Joanna se mostró tierna y afectuosa al despertar, pero él, estuvo distante. Explicó su actitud alegando que le preocupaban sus próximos exámenes. Un par de veces Joanna intentó hablar de la noche anterior, pero él cambió rápidamente de tema cada vez. Vernon sufrió desde el desayuno hasta el trayecto de vuelta a College Park donde residía Joanna. Ella trató de besarle tiernamente cuando se separaron pero él no lo hizo. Tenía prisa por olvidar todo el fin de semana. De vuelta a la soledad de su dormitorio en Annápolis, volvió a negociar arrepentido, con Dios, para que le librara de complicaciones.
El guardia marina Vernon Winters fue fiel a su palabra. No sólo no volvió a hablar jamás con Joanna Carr (ella le llamó dos veces y no le encontró, le envió dos cartas que no obtuvieron respuesta, y al fin lo dejó) sino que tampoco salió con nadie más en sus últimos dieciocho meses en Annápolis. Trabajó y estudió duro y asistió a la capilla, como había prometido a Dios, dos veces por semana.
Se graduó con honores y salió su primera misión en un portaaviones. Dos años más tarde, en junio de 1974, después de que Betty terminara y obtuviera su certificado de maestra, Vernon se casó con ella en la Iglesia Presbiteriana de Columbus donde habían jugado a ser José y María, doce años antes. Se trasladaron a Norfolk, Virginia, y Vernon creyó que su existencia estaba encauzada. Su vida consistiría en navegar largos períodos y volver a casa cortas estancias con Betty y con los niños que pudieran tener.

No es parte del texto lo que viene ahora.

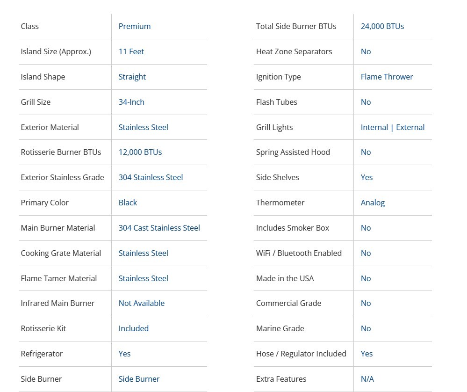Click the Internal grill lights link
Screen dimensions: 467x392
click(x=374, y=127)
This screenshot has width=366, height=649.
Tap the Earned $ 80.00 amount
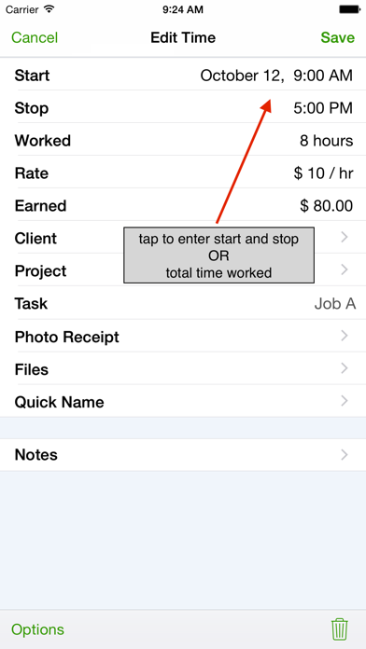pos(327,206)
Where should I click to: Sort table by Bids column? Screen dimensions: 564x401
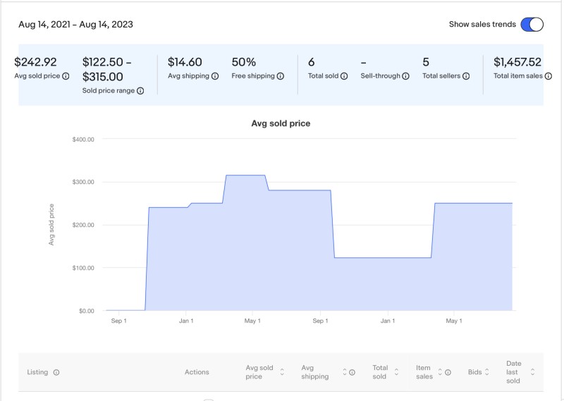click(x=486, y=372)
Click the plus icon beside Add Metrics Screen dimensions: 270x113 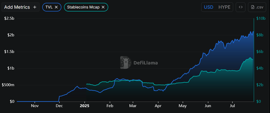35,7
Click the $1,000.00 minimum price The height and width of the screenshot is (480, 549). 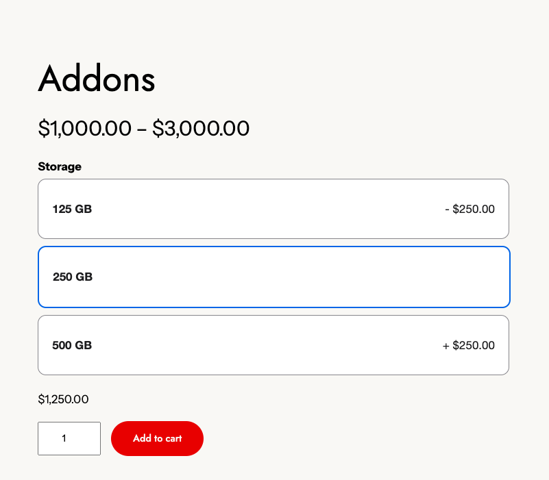tap(84, 128)
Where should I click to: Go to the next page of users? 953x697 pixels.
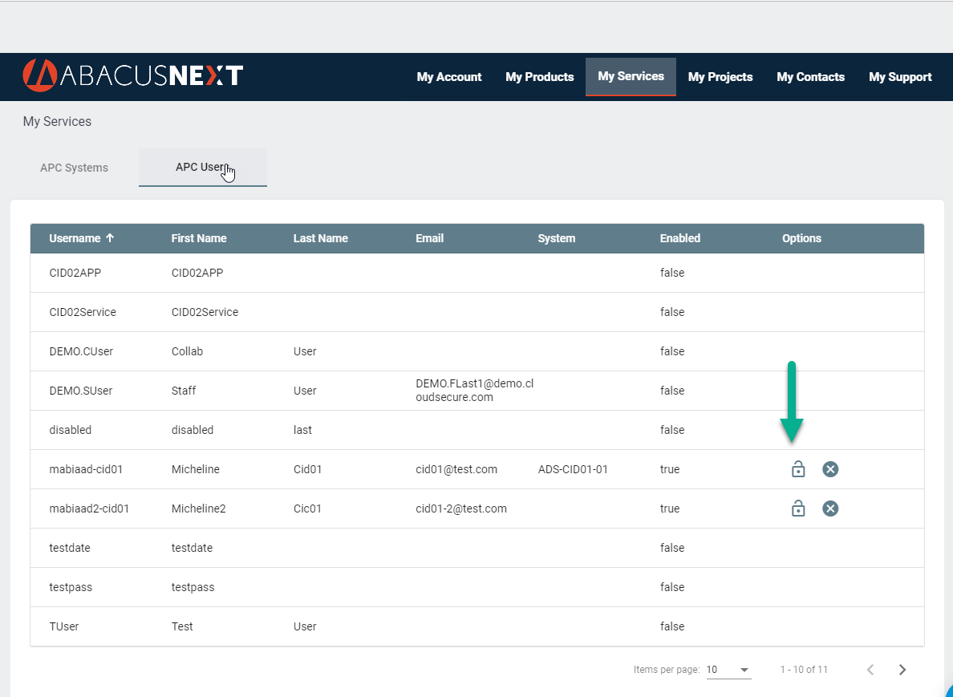pos(902,669)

Daba regularmente gracias a Dios por haber mantenido su parte del compromiso y se dedicó a ser el mejor oficial de la Marina de Estados Unidos. Todos sus informes de capacidad alababan su seguridad y escrupulosidad, sus oficiales superiores le dijeron abiertamente que tenía madera de almirante. Hasta Libia, o más específicamente, hasta que volvió a casa después de la acción en Libia. Porque el mundo entero cambió para Vernon Alien Winters durante las pocas semanas que siguieron el ataque americano contra Gadaffi.